Kennedy’s personal journey also appears to have ended with a remarkable twist. In recent weeks, after protesters discovered his hidden identity and circulated news that he was a police agent, Kennedy is said to have “gone native”. He has expressed remorse to betrayed friends and is seeking some way of securing redemption.

Kennedy’s career as a police constable in the Metropolitan police began around 1994. It was almost 10 years later – in early 2003 – that he was selected as a candidate for a classified operation.

Police have been infiltrating protest movements for decades, but Kennedy was to be one of the first to work for the newly formed National Public Order Intelligence Unit, which monitors so-called “domestic extremists”.

That summer he was issued with a driving licence and passport bearing his new identity – Mark Stone – and a plausible backstory that explained his long absences. Claiming to be a professional climber, Kennedy told people he encountered in Nottingham – many of them connected to Earth First – that he often had well-paid work abroad.

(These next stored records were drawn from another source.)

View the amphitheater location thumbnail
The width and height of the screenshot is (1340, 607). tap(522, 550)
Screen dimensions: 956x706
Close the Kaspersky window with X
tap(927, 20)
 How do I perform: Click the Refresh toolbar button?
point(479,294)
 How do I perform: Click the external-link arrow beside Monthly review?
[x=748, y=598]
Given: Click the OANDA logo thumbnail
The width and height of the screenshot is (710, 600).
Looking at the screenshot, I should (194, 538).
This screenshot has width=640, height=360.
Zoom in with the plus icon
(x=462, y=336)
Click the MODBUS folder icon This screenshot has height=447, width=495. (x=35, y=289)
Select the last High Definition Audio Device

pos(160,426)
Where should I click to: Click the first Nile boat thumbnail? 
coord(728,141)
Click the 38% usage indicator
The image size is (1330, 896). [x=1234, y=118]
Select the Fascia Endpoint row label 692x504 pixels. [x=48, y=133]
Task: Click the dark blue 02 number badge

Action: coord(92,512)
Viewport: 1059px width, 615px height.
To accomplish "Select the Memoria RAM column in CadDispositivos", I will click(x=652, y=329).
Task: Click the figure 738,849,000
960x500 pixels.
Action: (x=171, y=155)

Kennedy had two assets that, in the years to come, would make him indispensable to protesters. First, he could drive, and had a dark blue pick-up truck. Second, he was generous with his money, agreeing to pay for campaign literature, rented vans and fines imposed on activists in magistrates courts. His largesse would eventually earn him his best-known nickname, Flash.

Almost a year after he first emerged in Nottingham, Kennedy began gaining the trust of activists. In 2004 he became involved in Dissent!, a network preparing for protests against the following year’s G8 Summit in Gleneagles.

In 2005 he scaled trees in London, to hang a banner protesting against BP, then travelled to Scotland, where his van was used to ship equipment to an eco-camp near Stirling. After G8 came to an end, Kennedy vanished to Iceland to campaign against the construction of a dam.

He was becoming well-known among protesters, including Alex Long, a member of the London-based Wombles anarchist collective, who had met him the previous year.

Looking back, Long said, Kennedy was “too good to be true – the perfect activist”. “He would be your best mate, but not in a contrived way,” he said. “If he walked in right now, I’d say to him: ‘Mark, how you doing?’ and then only seconds later I’d think, oh, I forgot, you’re a cop.”

By all accounts Kennedy rarely expressed political views, instead taking an interest in the practicalities of protest.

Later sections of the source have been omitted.